Remix.run Logo
dijksterhuis 7 months ago

> Should I be paying a proportion of my salary to all the copyright holders of the books, song, TV shows and movies I consumed during my life?

you already are.

a proportion of what you pay for books, music, tv shows, movies goes to rights holders already.

any subscription to spotify/apple music/netflix/hbo; any book/LP/CD/DVD/VHS; any purchased digital download … a portion of that sales is paid back to rights holders.

so… i’m not entirely sure what your comment is trying to argue for.

are you arguing that you should get paid a rebate for your salary that’s already been spent on copyright payments to rights holders?

> If a Hollywood writer says she "learnt a lot about writing by watching the Simpsons" will Fox have an additional claim on her earnings?

no. that’s not how copyright functions.

the actual episodes of the simpsons are the copyrighted work.

broadcasting/allowing purchases of those episode incurs the copyright as it involves COPYING the material itself.

COPYright is about the rights of the rights holder when their work is COPIED, where a “work” is the material which the copyright applies to.

merely mentioning the existence of a tv show involves zero copying of a registered work.

being inspired by another TV show to go off and write your own tv show involves zero copying of the work.

a hollywood writer rebroadcasting a simpsons during a TV interview would be a different matter. same with the hollywood writer just taking scenes from a simpsons episode and putting it into their film. that’s COPYing the material.

—-

when it comes to open AI, obviously this is a legal gray area until courts start ruling.

but the accusations are that OpenAi COPIED the intercept’s works by downloading them.

openAi transferred the work to openAi servers. they made a copy. and now openAi are profiting from that copy of the work that they took, without any permission or remuneration for the rights holder of the copyrighted work.

essentially, openAI did what you’re claiming is the status quo for you… but it’s not the status quo for you.

so yeah, your comment confuses me. hopefully you’re being sarcastic and it’s just gone completely over my head.

slyall 7 months ago | parent | next [-]

The problem is the anti-AI people who complain about AI are going for several steps in the chain (and often they are vague about which ones they are talking about at any point).

As well as the "copying" of content some are also claiming that the output of a LLM should result in paying royalties back to the owning of the material used in training.

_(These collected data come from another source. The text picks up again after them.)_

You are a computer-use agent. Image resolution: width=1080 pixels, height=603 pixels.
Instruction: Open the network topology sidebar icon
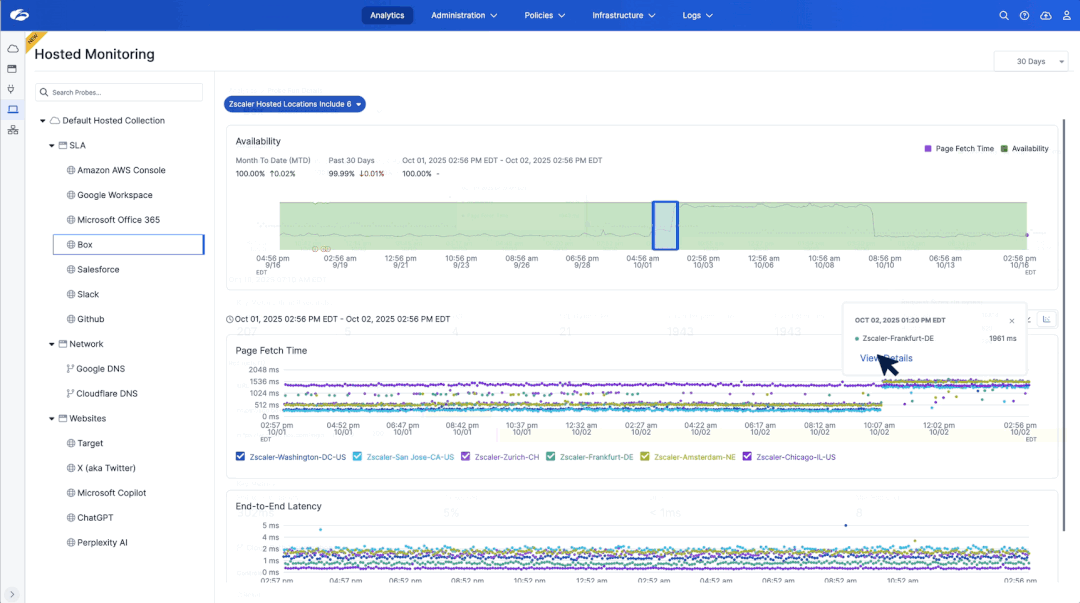(12, 130)
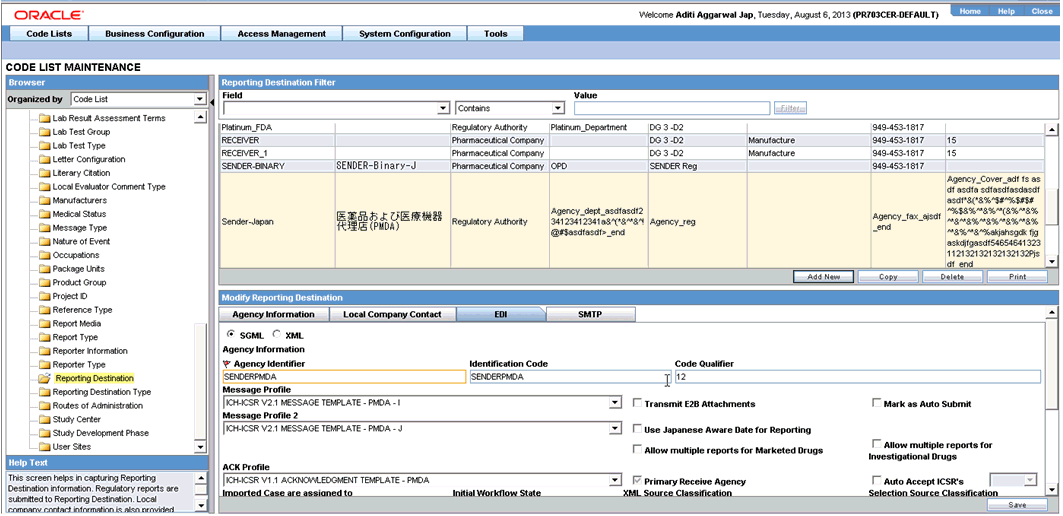Check Mark as Auto Submit option
This screenshot has width=1063, height=516.
[x=877, y=404]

So if an AI produces a sitcom script then the copyright holders of those tv shows it ingested should get paid royalties. In additional to the money paid to copy files around.

Which leads to the precedent that if a writer creates a sitcom then the copyright holders of sitcoms she watched should get paid for "training" her.

jashmatthews 7 months ago | parent | next [-]

When humans learn and copy too closely we call that plagiarism. If an LLM does it how should we deal with that?

chii 7 months ago | parent [-]

> If an LLM does it how should we deal with that?

why not deal with it the same way as humans have been dealt with in the past?

If you copied an art piece using photoshop, you would've violated copyright. Photoshop (and adobe) itself never committed copyright violations.

Somehow, if you swap photoshop with openAI and chatGPT, then people claim that the actual application itself is a copyright violation.

dijksterhuis 7 months ago | parent [-]

this isn’t the same.

> If you copied an art piece using photoshop, you would've violated copyright. Photoshop (and adobe) itself never committed copyright violations.

the COPYing is happening on your local machine with non-cloud versions of Photoshop.

you are making a copy, using a tool, and then distributing that copy.

in music royalty terms, the making a copy is the Mechanical right, while distributing the copy is the Performing right.

and you are liable in this case.

> Somehow, if you swap photoshop with openAI and chatGPT, then people claim that the actual application itself is a copyright violation

OpenAI make a copy of the original works to create training data.

when the original works are reproduced verbatim (memorisation in LLMs is a thing), then that is the copyrighted work being distributed.

mechanical and performing rights, again.

but the twist is that ChatGPT does the copying on their servers and delivers it to your device.

they are creating a new copy and distributing that copy.

which makes them liable.

you are right that “ChatGPT” is just a tool.

however, the interesting legal grey area with this is — are ChatGPT model weights an encoded copy of the copyrighted works?

that’s where the conversation about the tool itself being a copyright violation comes in.

photoshop provides no mechanism to recite The Art Of War out of the box. an LLM could be trained to do so (like, it’s a hypothetical example but hopefully you get the point).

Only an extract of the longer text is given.